Currently, our implementation of style:script-type only affects the appearance of characters that are unmapped to a script type per the ODF specification (see ODF 1.3 Table 22). Although this implementation technically complies with the standard, it ignores many characters that users may reasonably want to override our default behavior, such as numerals and certain mathematical symbols. We should investigate how to safely expand style:script-type to cover more characters. For the benefit of interoperability, we should also evaluate the algorithm described in the OOXML standard (ECMA-376-1:2016 17.3.2.26).

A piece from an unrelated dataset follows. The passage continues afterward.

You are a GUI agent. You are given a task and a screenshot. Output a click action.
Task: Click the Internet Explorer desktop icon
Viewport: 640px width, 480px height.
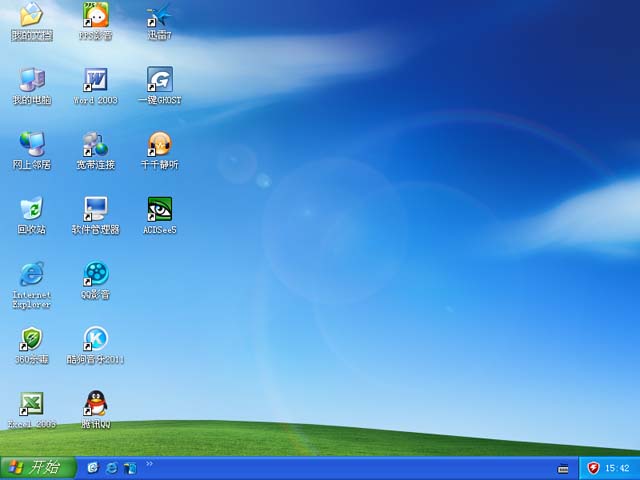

I'd say the mapping by the standard is just plain wrong for many of those characters. Since when are numerals and punctuation marks "western"? I would suggest we have a list of choices regarding the Unicode character mapping scheme, in Tools > Options > Languages and Locales : It could have 3 items: * LibreOffice heuristic * ODF 1.4 §20.358 Table 23 mapping * ECMA-376-1:2016 OOXML 17.3.2.26 mapping (or whatever MSO is using) The LO heuristic would be whatever modifications we decide we want to make on the ODF table. If the Unicode consortium defines which characters are strongly associated with one or a set of languagues, we could compose that mapping with our language-to-language-group mapping (which we have, right?), - so that if the languages aren't fully within a single language group, we try to apply the hint to choose between the groups. That could be a fourth and call that a fourth option, "Unicode-consortium-based". Or just use that ourselves and drop the "LO Heuristic" option.
Is this
(In reply to Eyal Rozenberg from comment #1) > I'd say the mapping by the standard is just plain wrong for many of those > characters. Since when are numerals and punctuation marks "western"? > > I would suggest we have a list of choices regarding the Unicode character > mapping scheme, in Tools > Options > Languages and Locales : It could have 3 > items: > > * LibreOffice heuristic > * ODF 1.4 §20.358 Table 23 mapping > * ECMA-376-1:2016 OOXML 17.3.2.26 mapping (or whatever MSO is using) I'm worried it might be asking too much to expect users to have an opinion about this. I'm in favor of an OOXML compatibility flag once our implementation is robust enough that the differences start to matter, but only because we can make that choice for the user automatically when they open a DOCX file. > If the Unicode consortium defines which characters are strongly associated > with one or a set of languagues, we could compose that mapping with our > language-to-language-group mapping (which we have, right?), - so that if the > languages aren't fully within a single language group, we try to apply the > hint to choose between the groups. That could be a fourth and call that a > fourth option, "Unicode-consortium-based". Or just use that ourselves and > drop the "LO Heuristic" option. Unicode doesn't have an opinion about language, but they do associate characters with scripts. The ODF/OOXML standards already obey Unicode for the most part, with the exception of mishandling the "common" script type.